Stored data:
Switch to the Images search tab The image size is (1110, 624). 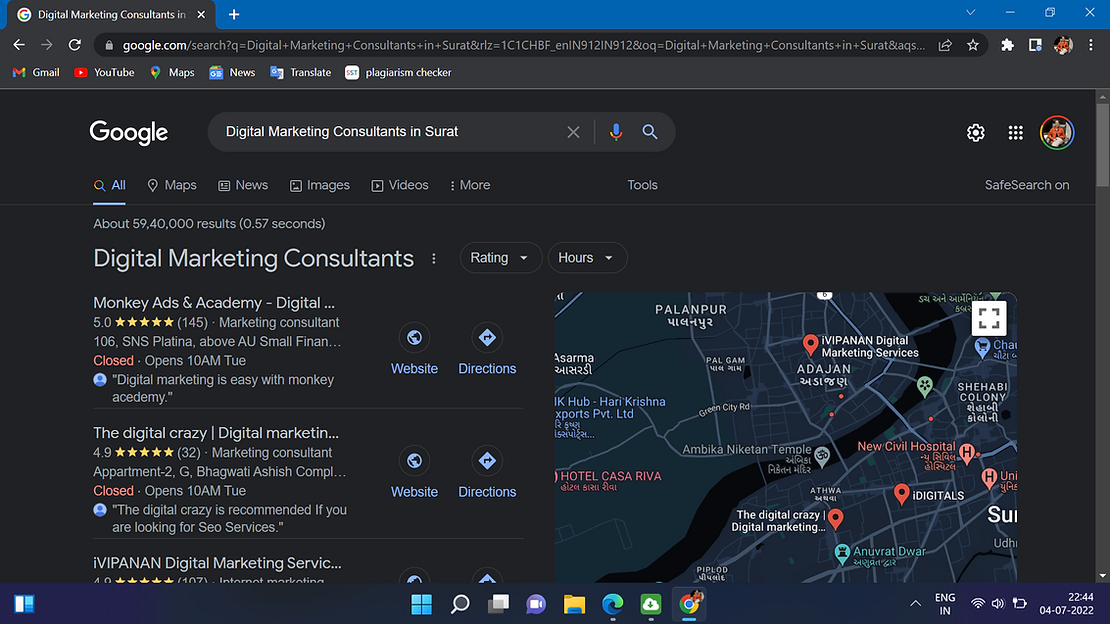pyautogui.click(x=320, y=185)
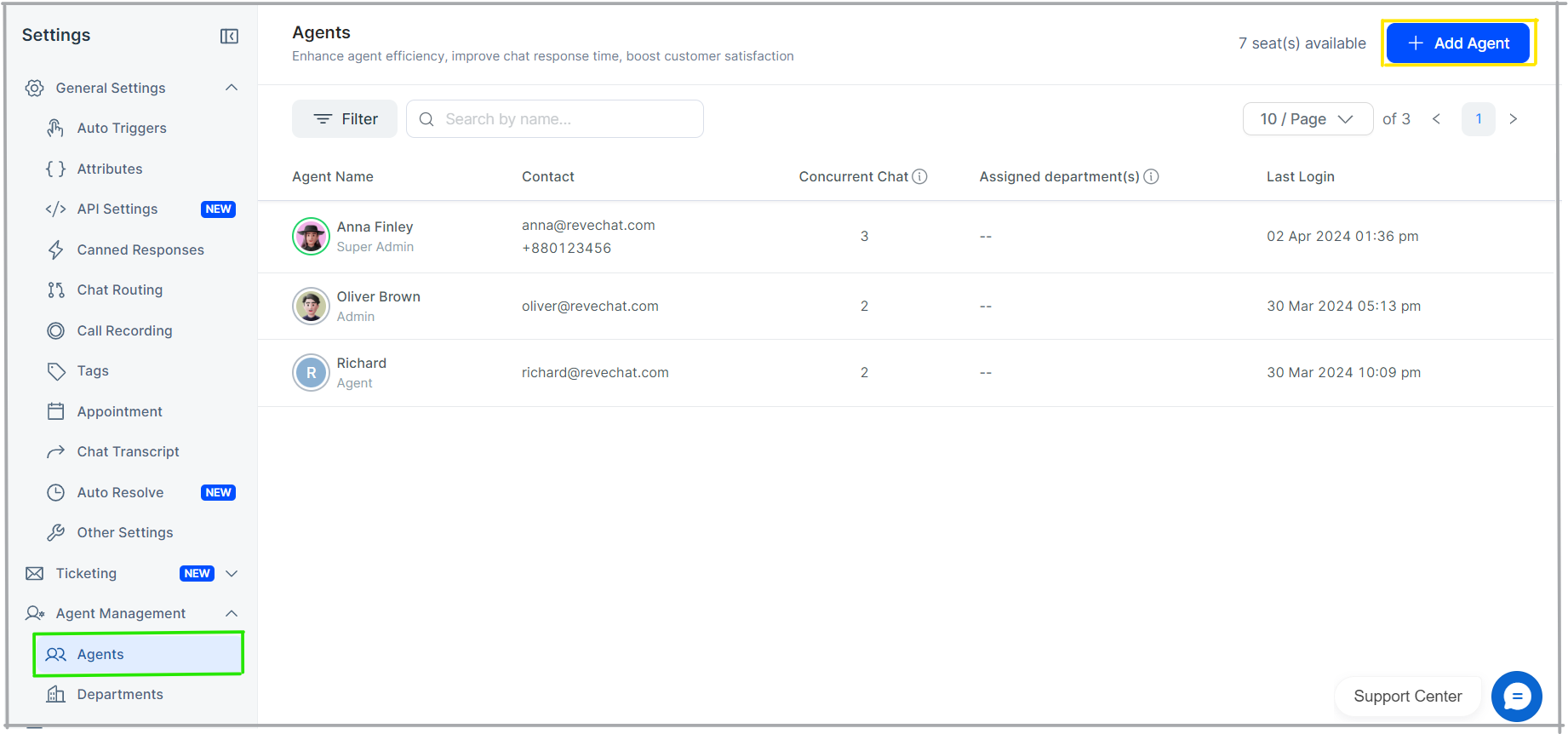Click Anna Finley's profile avatar
Screen dimensions: 1568x734
pos(311,237)
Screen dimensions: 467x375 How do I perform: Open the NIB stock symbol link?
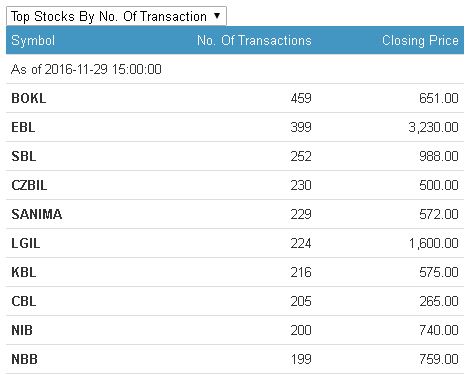coord(22,330)
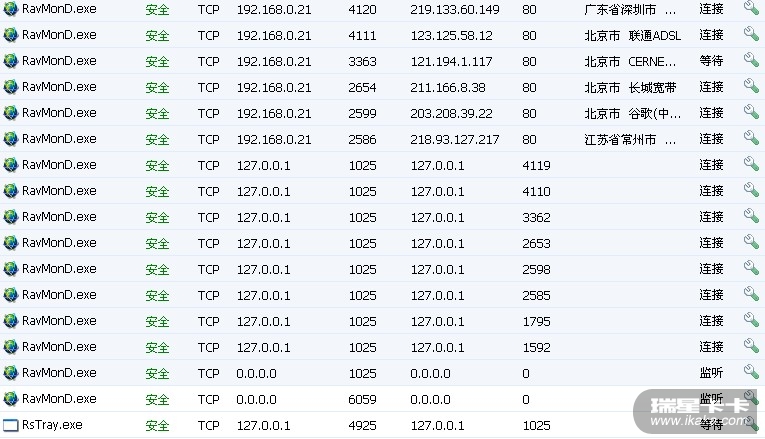The width and height of the screenshot is (765, 439).
Task: Click the 安全 label on the RsTray.exe row
Action: pos(157,425)
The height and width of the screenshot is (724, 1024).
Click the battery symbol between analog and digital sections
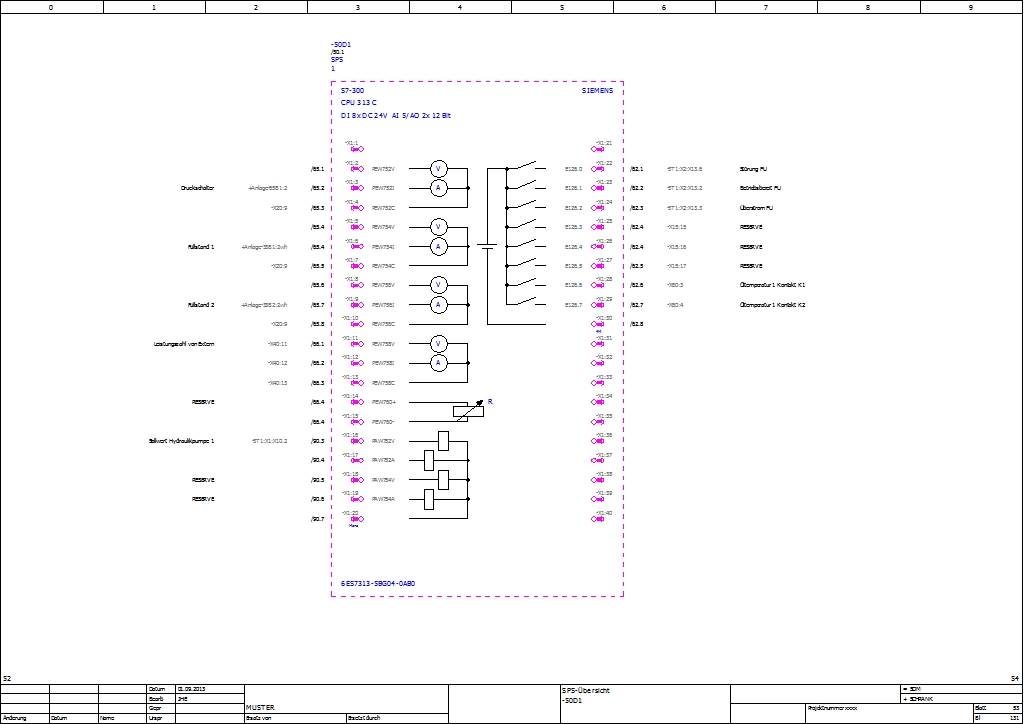point(487,246)
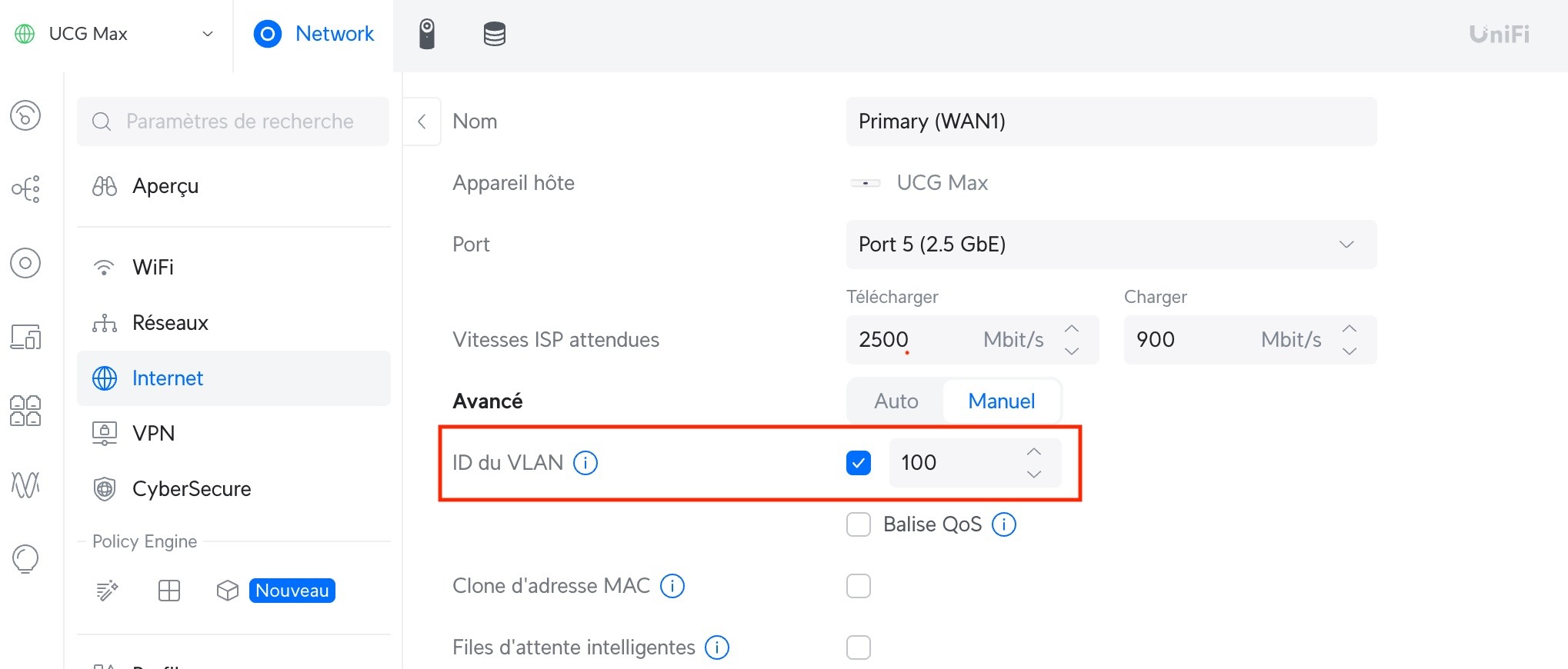Show info for Clone d'adresse MAC
This screenshot has width=1568, height=669.
point(672,586)
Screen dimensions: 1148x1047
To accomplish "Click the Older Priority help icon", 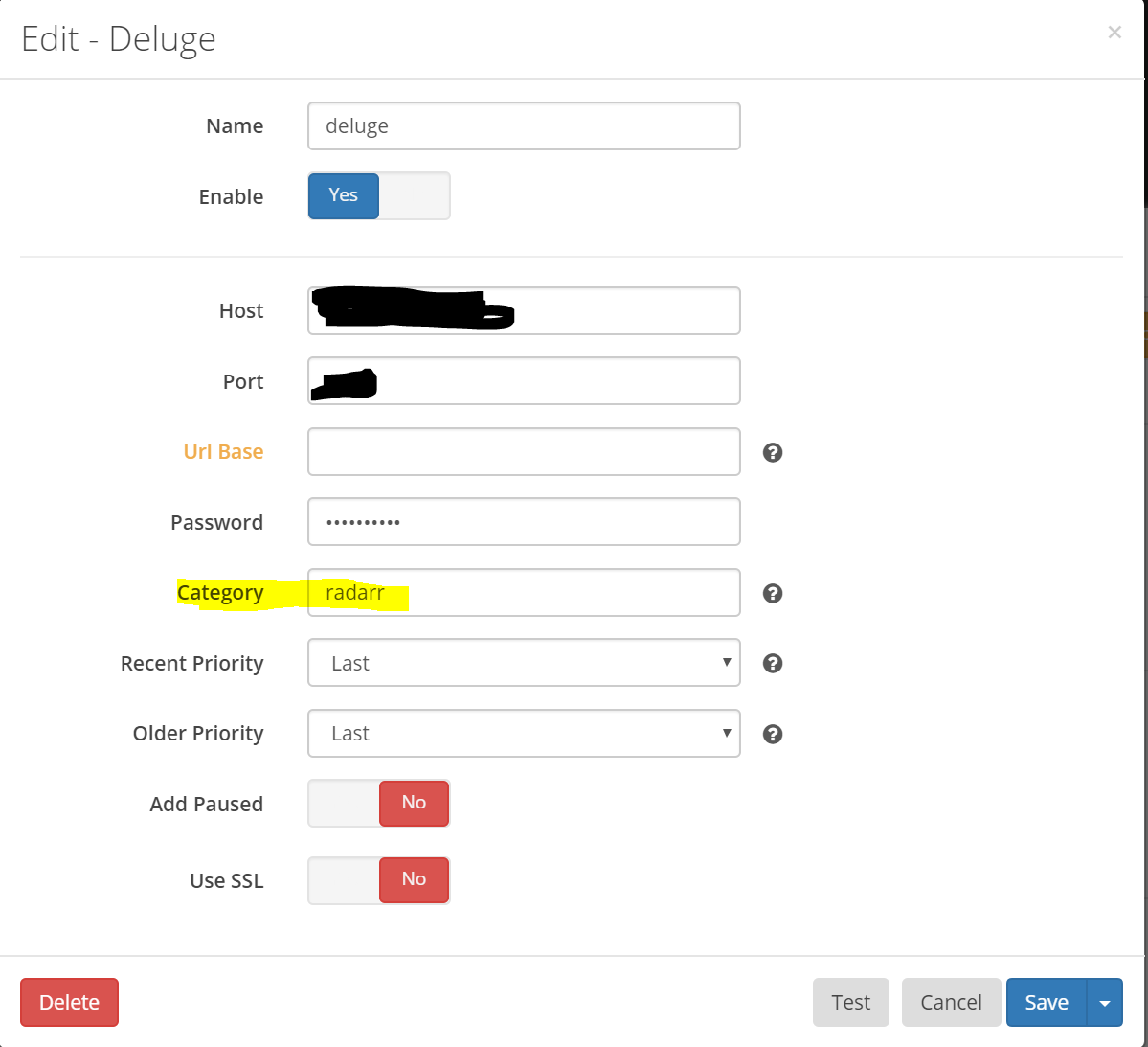I will pos(772,734).
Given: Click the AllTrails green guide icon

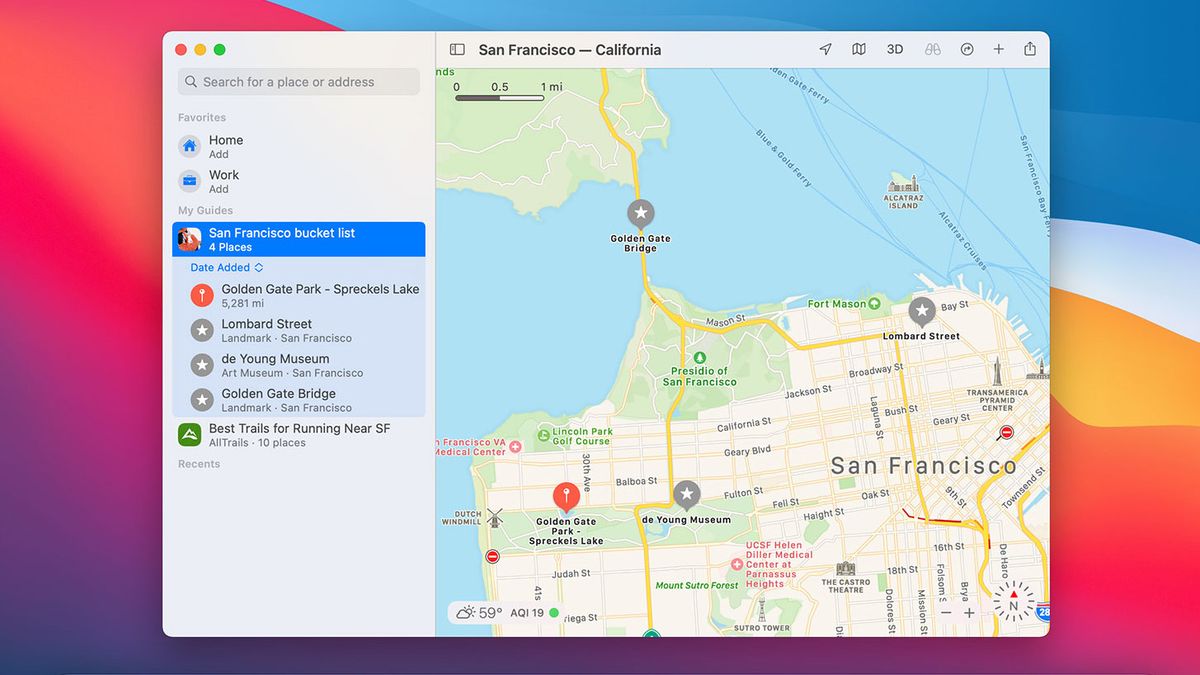Looking at the screenshot, I should click(x=189, y=434).
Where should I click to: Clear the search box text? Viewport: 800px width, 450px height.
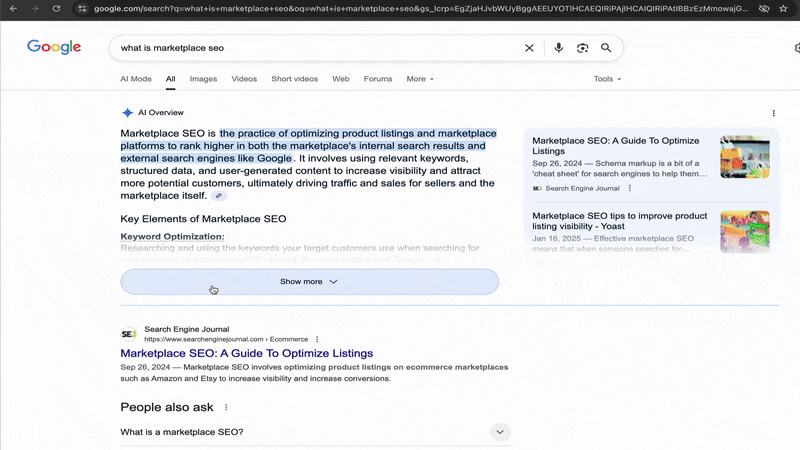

- [TASK INSTRUCTIONS]: Start at the line that contains "Given: Click the AllTrails green guide icon" and retype every line through the end of the entries above, both ends included. Exclude all pictures.

- [RESULT OF THE TASK]:
Given: Click the AllTrails green guide icon

Looking at the screenshot, I should click(x=189, y=434).
Where should I click to: Clear the search box text? Viewport: 800px width, 450px height.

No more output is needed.